======== Information supplied

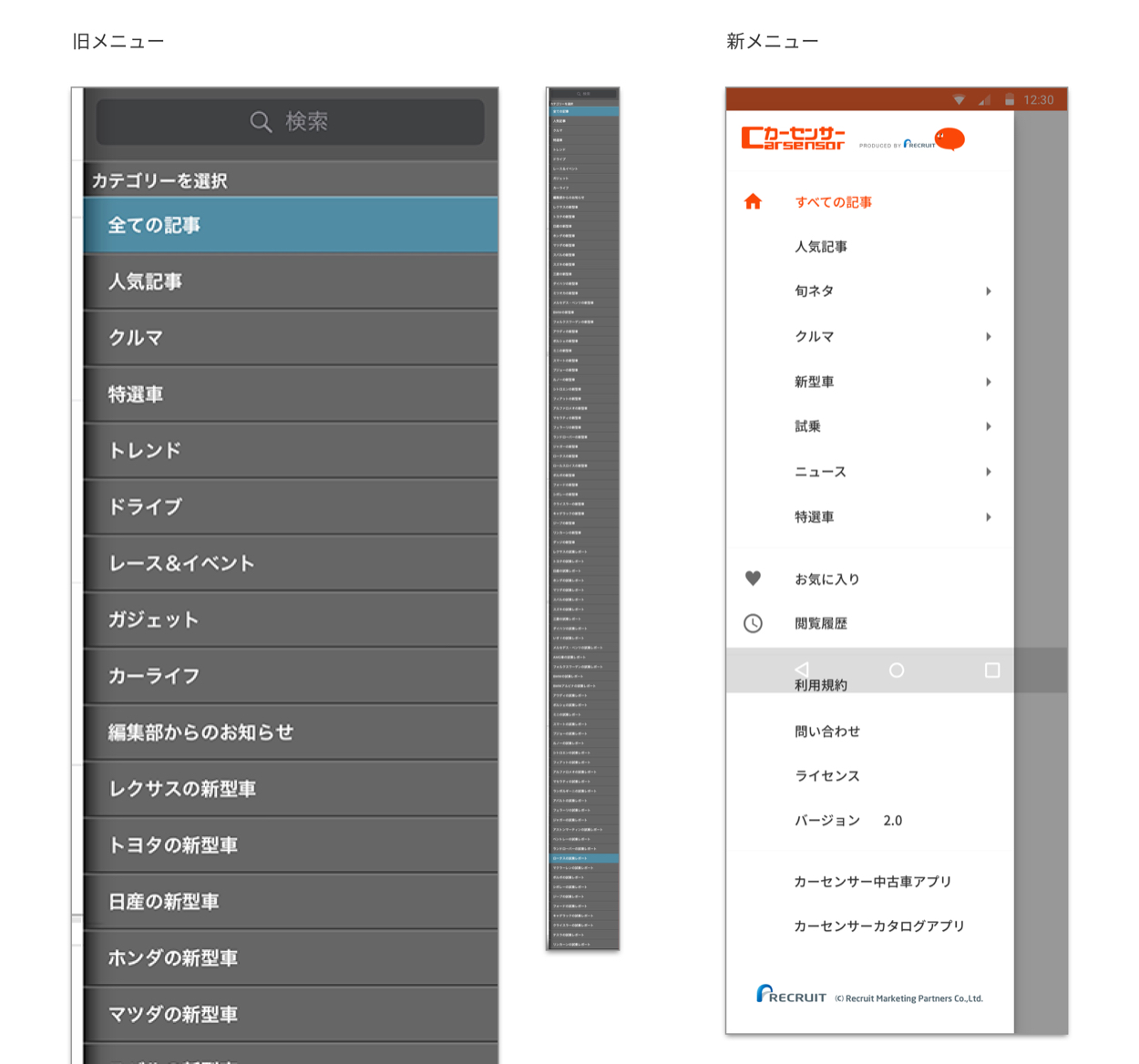Tap the heart favorites icon

click(x=753, y=578)
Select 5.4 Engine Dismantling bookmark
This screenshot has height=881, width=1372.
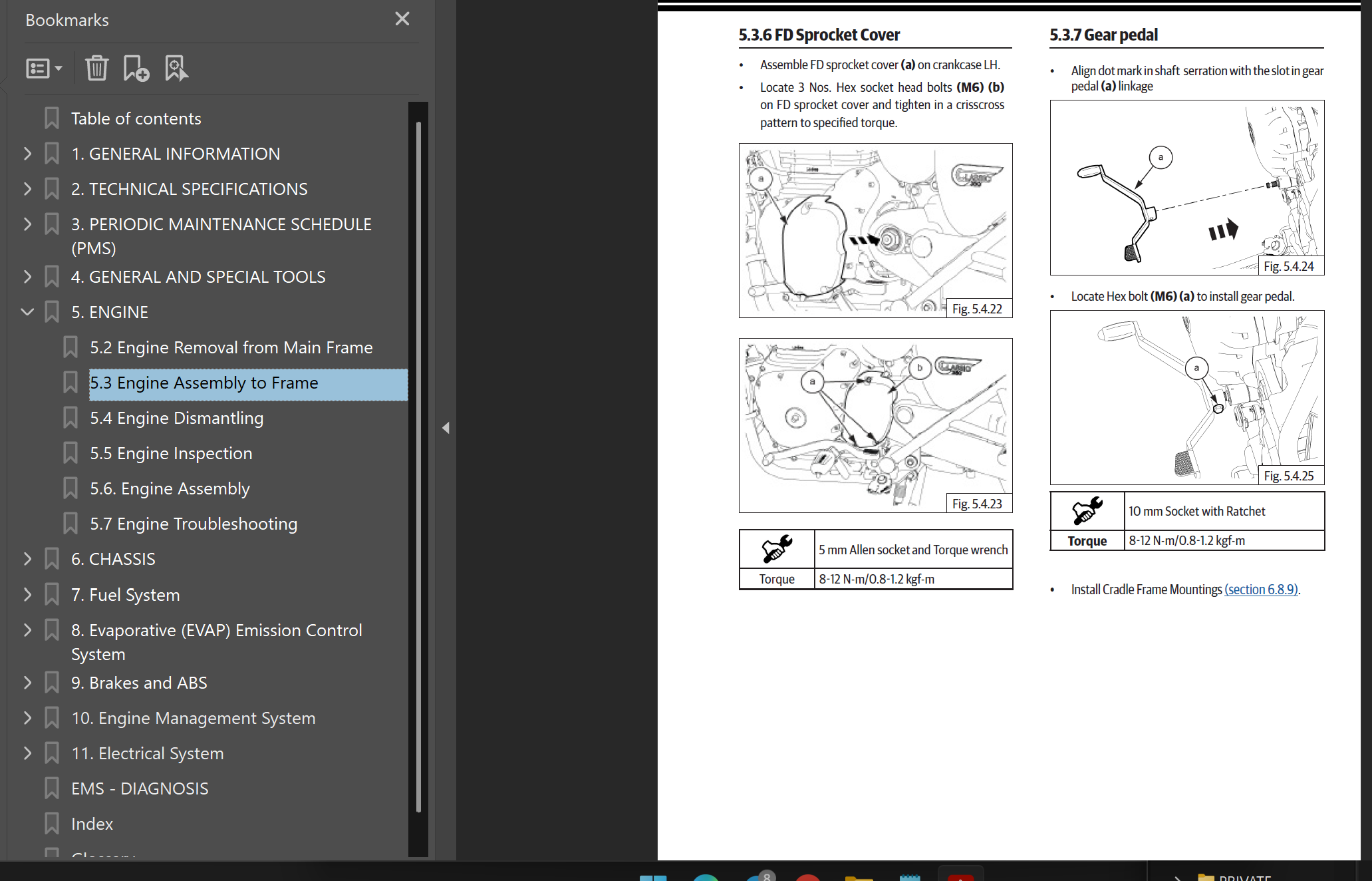[x=177, y=418]
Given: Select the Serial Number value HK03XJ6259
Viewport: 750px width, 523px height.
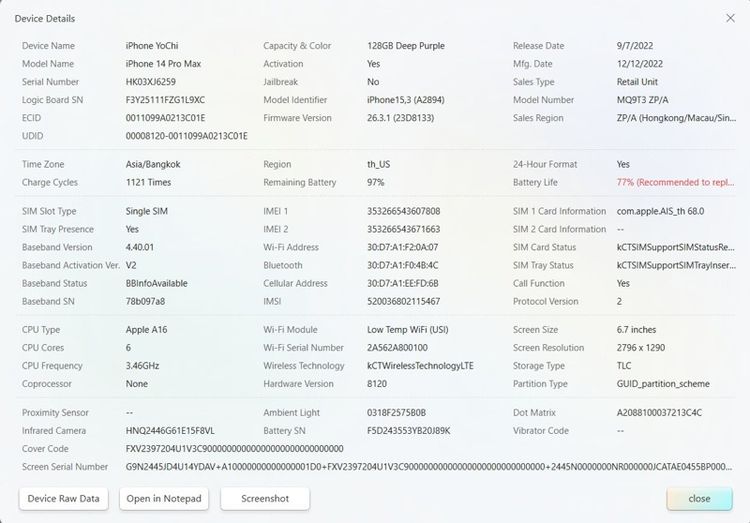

================

[What the task requires] Set down exactly, and only, the lines from the one holding "Select 5.4 Engine Dismantling bookmark" to the end of the records above, leaving every picture out.

[Exercise response]
Select 5.4 Engine Dismantling bookmark
This screenshot has height=881, width=1372.
[x=177, y=418]
Given: Select the Serial Number value HK03XJ6259
Viewport: 750px width, 523px height.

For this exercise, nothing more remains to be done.